Start Agent-Lightning server, iterate prompts by updating the shared resource system_prompt, queue training tasks, and poll for completed rollouts. Compute average rewards to pick the best prompt:

async def run_server_and_search():
   server = AgentLightningServer(host=HOST, port=PORT)
   await server.start()
   print(" Server started")
   await asyncio.sleep(1.5)
   results = []
   for sp in PROMPTS:
       await server.update_resources({"system_prompt": PromptTemplate(template=sp, engine="f-string")})
       scores = []
       for t in TASKS:
           tid = await server.queue_task(sample=t, mode="train")
           rollout = await server.poll_completed_rollout(tid, timeout=40)  # waits for a worker
           if rollout is None:
               print(" Timeout waiting for rollout; continuing...")
               continue
           scores.append(float(getattr(rollout, "final_reward", 0.0)))
       avg = sum(scores)/len(scores) if scores else 0.0
       print(f" Prompt avg: {avg:.3f}  |  {sp}")
       results.append((sp, avg))
   best = max(results, key=lambda x: x[1]) if results else ("<none>",0)
   print("n BEST PROMPT:", best[0], " | score:", f"{best[1]:.3f}")
   await server.stop()

Run the client and orchestrate training

Launch the agent client in a background thread with multiple workers so it can poll the server and process tasks in parallel.

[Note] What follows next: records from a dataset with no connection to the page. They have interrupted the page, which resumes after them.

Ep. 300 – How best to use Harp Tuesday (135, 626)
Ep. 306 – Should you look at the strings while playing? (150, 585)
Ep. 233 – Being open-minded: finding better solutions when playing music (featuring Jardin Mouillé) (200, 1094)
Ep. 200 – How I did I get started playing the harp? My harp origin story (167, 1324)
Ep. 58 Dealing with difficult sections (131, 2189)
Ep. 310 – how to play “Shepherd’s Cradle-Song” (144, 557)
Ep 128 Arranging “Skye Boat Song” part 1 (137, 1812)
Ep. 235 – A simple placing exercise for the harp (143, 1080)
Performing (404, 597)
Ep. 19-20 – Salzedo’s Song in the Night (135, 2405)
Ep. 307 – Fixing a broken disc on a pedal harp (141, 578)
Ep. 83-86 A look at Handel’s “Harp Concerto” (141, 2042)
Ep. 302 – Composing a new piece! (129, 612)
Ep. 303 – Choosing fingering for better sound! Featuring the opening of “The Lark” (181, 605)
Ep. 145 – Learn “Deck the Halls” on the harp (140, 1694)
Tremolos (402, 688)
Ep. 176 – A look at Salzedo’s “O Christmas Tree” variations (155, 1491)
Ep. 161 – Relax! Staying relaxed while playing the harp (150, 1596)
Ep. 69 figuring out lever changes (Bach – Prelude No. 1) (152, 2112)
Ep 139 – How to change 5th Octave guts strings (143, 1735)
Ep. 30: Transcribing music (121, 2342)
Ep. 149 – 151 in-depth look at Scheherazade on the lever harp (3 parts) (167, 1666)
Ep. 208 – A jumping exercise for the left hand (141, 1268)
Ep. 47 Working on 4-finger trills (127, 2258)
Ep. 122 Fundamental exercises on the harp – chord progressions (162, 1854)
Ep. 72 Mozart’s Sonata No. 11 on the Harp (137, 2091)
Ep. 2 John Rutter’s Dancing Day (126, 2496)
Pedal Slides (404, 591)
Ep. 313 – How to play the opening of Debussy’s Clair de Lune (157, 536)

Then run the server search loop:

def run_client_in_thread():
   agent = QAAgent()
   trainer = Trainer(n_workers=2)    
   trainer.fit(agent, backend=f"http://{HOST}:{PORT}")
client_thr = threading.Thread(target=run_client_in_thread, daemon=True)
client_thr.start()
asyncio.run(run_server_and_search())

How it works and what to try

Agent-Lightning separates orchestration (server) from workers (clients). The server stores shared resources like the system prompt and queues tasks; clients run rollouts and return rewards. In this pattern you can:

Quickly evaluate multiple system prompts and pick the best-performing one by average reward.
Scale workers locally or across machines to speed up rollouts.
Customize the reward function to reflect your task priorities (accuracy, concision, style).

This setup fits well for prompt search, automated evaluation loops, and iterative agent development in a single Colab environment.